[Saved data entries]
'''

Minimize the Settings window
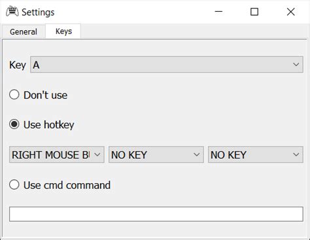This screenshot has height=240, width=310. [x=218, y=12]
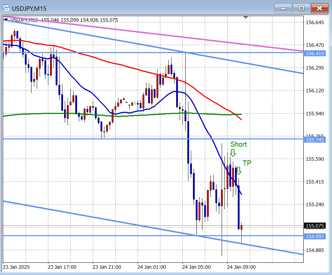
Task: Click the '24 Jan 01:00' time axis label
Action: pos(151,267)
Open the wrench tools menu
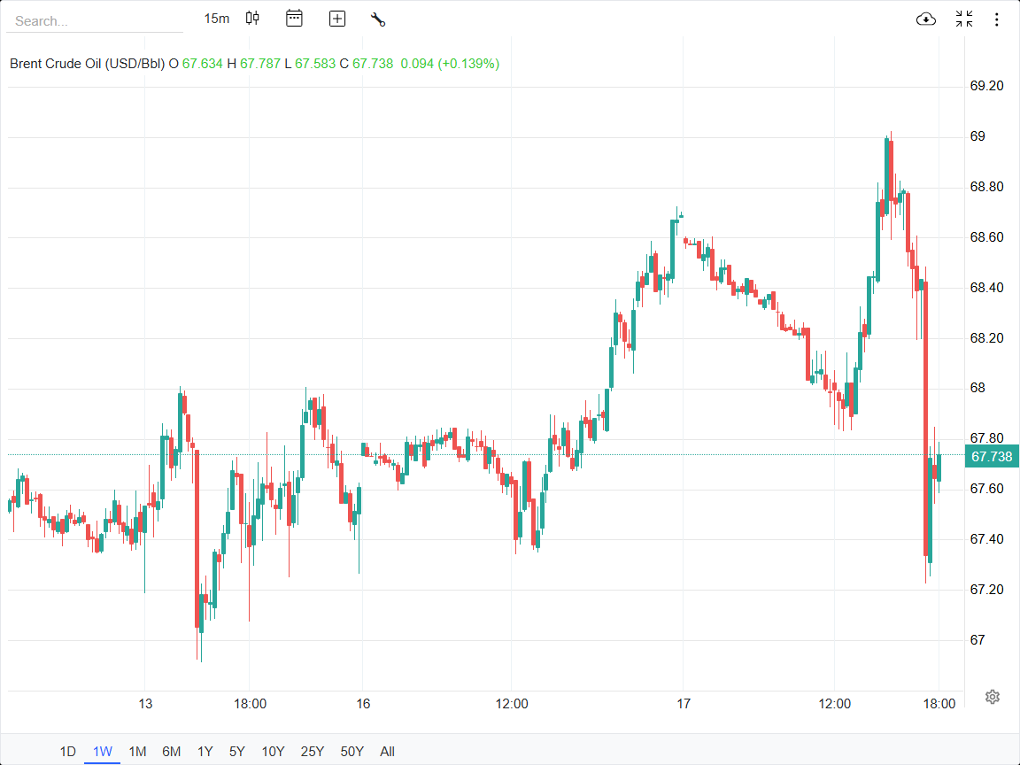Image resolution: width=1020 pixels, height=765 pixels. point(378,19)
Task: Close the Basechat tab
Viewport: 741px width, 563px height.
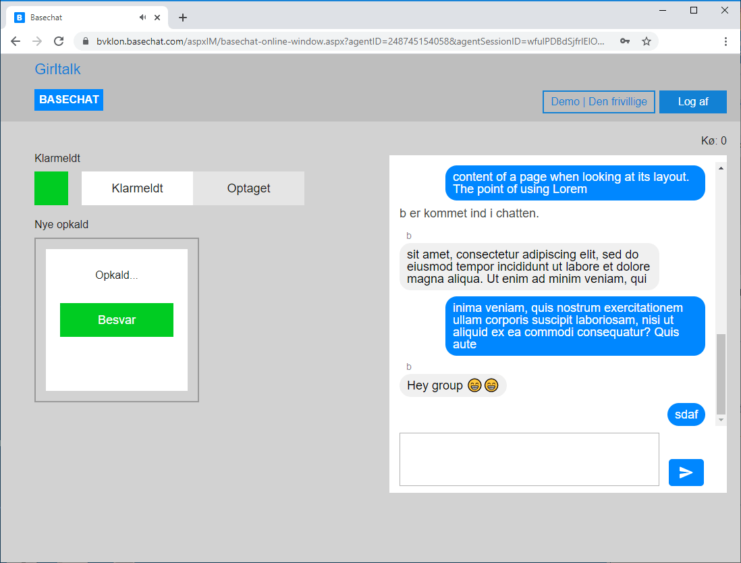Action: coord(158,18)
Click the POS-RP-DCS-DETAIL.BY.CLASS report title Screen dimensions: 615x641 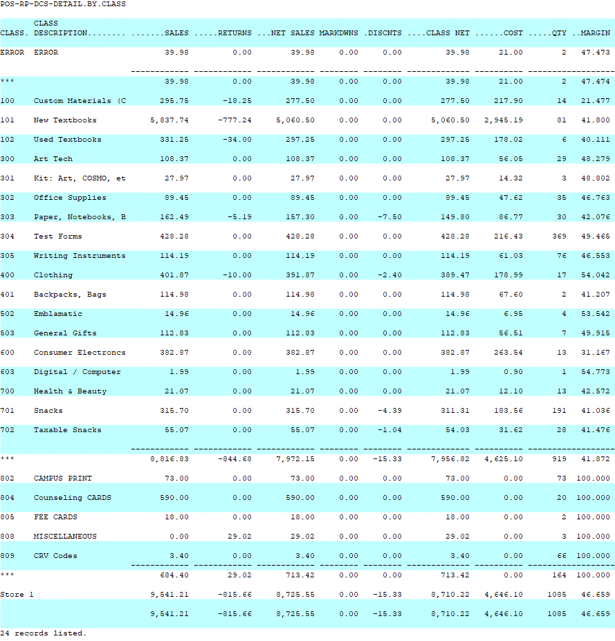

'''

> **What you are asked to do**:
Quote every line of the records above exactly; no picture is to be copied.

> **Result below**:
Minimize the Settings window
This screenshot has height=240, width=310. [x=218, y=12]
Task: Click the '24 Jan 01:00' time axis label
Action: pos(151,267)
Open the wrench tools menu
Image resolution: width=1020 pixels, height=765 pixels. point(378,19)
Task: Close the Basechat tab
Viewport: 741px width, 563px height.
Action: coord(158,18)
Click the POS-RP-DCS-DETAIL.BY.CLASS report title Screen dimensions: 615x641 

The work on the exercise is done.